A crossover run early in DC’s ‘New 52’ incarnation was ‘The Culling’ in which a number of teenagers with super powers were rescued from a lifetime of torture and experimentation. The Kids From N.O.W.H.E.R.E. opens the minute after that rescue, with Dr Caitlin Fairchild having transported a bunch of them to Alaska, where N.O.W.H.E.R.E.’s agents immediately track them.

Apart from a few pages at a time setting up future problems, Howard Mackie’s plot over the first four chapters is one extended pillar to post chase scene, moving from one life threatening scenario to the next. If it’s not the evil scientists of N.O.W.H.E.R.E. it’s the evil cult of Brother Blood, reimagined for the ‘New 52’ universe. It’s terrible. Mackie has little imagination, and plasters the pages with heavily emoting dialogue that’s so poor in places it might have been written by a child. The assorted teenagers start bickering from the start, none of them trusting the person who freed them, and when Superboy comes to her for help her response is to batter him. After an interlude in which Fairchild and Beast Boy’s pasts are examined, the teens, now calling themselves the Ravagers, find a base and determine a mission.

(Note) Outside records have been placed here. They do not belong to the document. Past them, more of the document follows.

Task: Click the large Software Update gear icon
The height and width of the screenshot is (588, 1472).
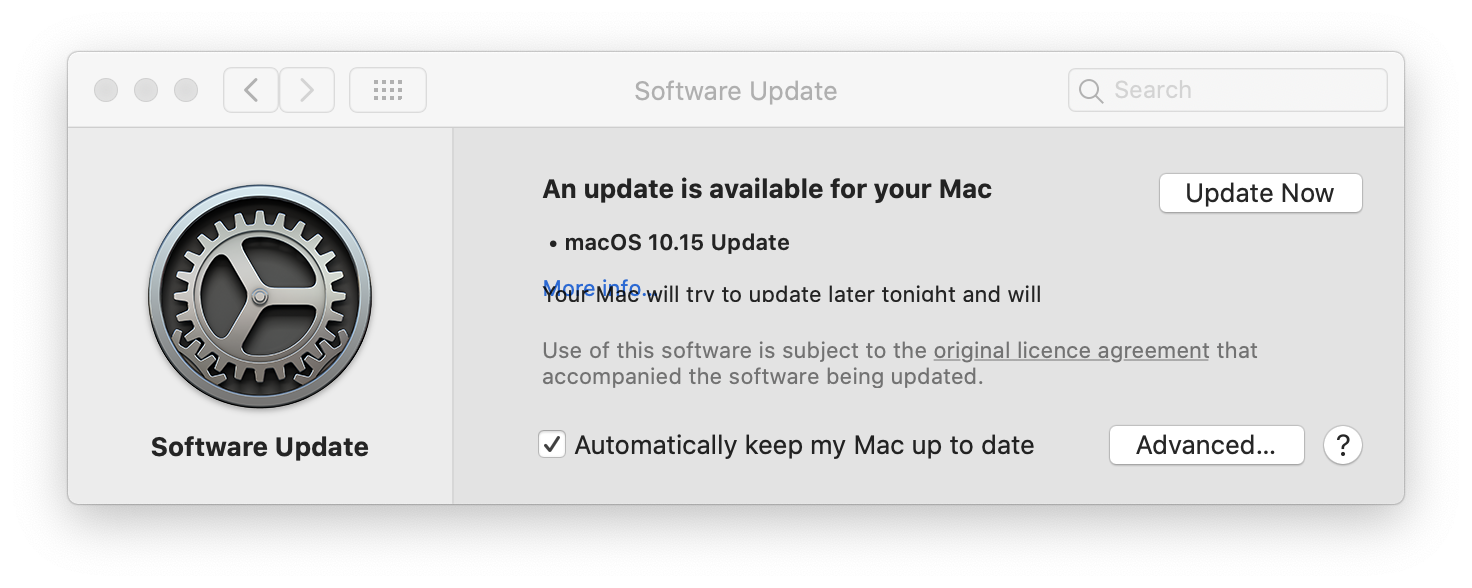Action: point(260,298)
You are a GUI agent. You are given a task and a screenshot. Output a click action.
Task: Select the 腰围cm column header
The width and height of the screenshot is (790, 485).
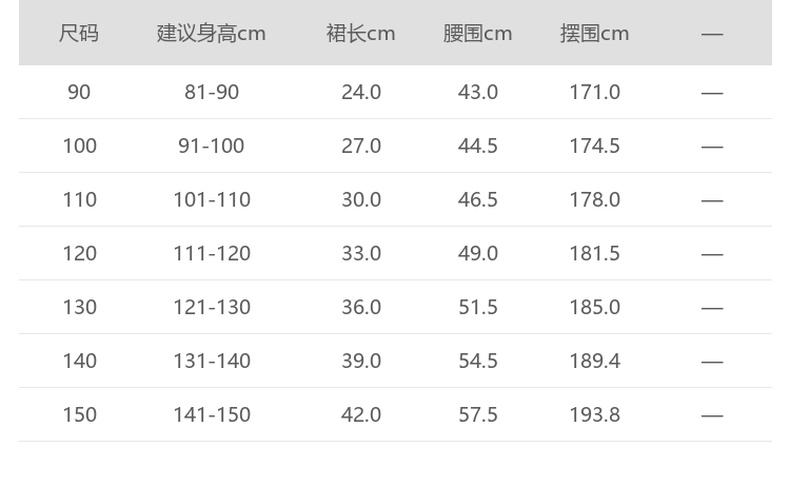[478, 34]
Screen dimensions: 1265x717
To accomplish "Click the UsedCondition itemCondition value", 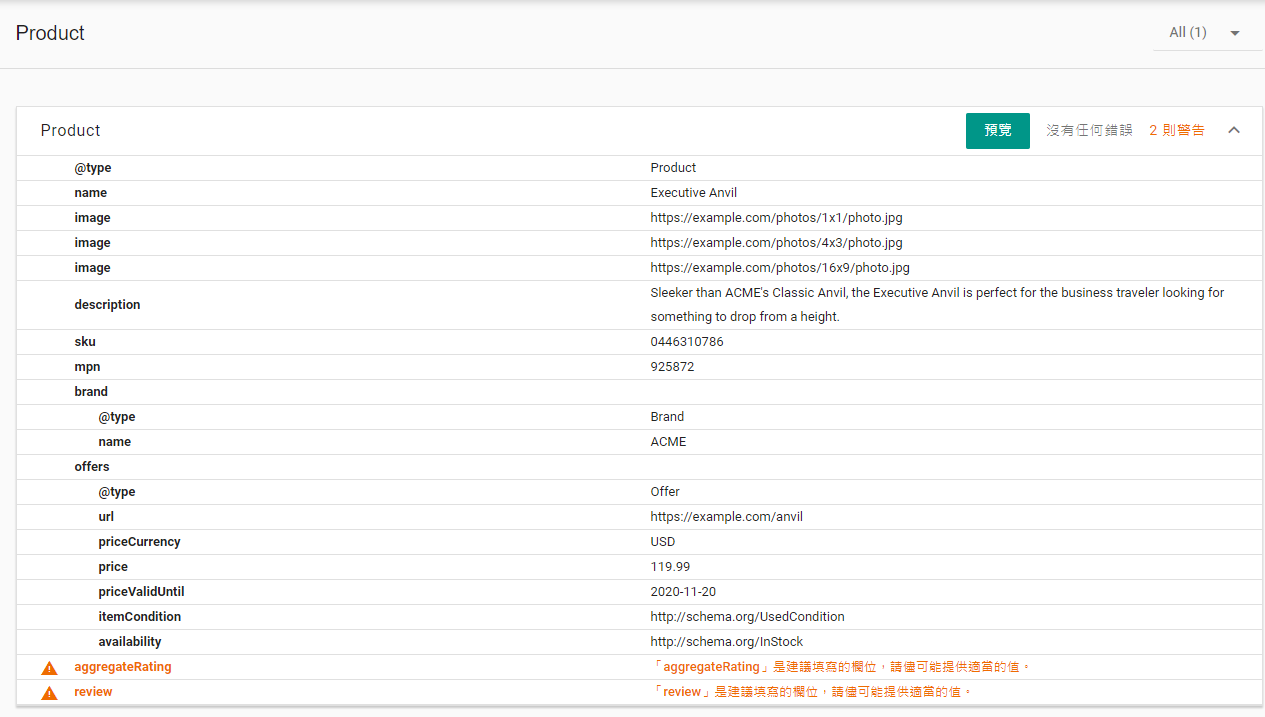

Ian Churchill draws the first two chapters, and subsequently pops back every now and then, sometimes only managing to draw half a chapter. It would seem the reliance on so many other artists is down to Churchill not sacrificing quality to a deadline, as his is the best art on offer, although, some of those other artists might have been drawing quickly at short notice. He’s particularly good with Beast Boy’s transformation into assorted animals, this version’s wildlife being red rather than the previous green.

While the final chapters improve on the woeful first few, they’re neither compelling nor original, retreading well worn themes without adding anything new. Thankfully new writers take over for the concluding volume, Heavenly Destruction.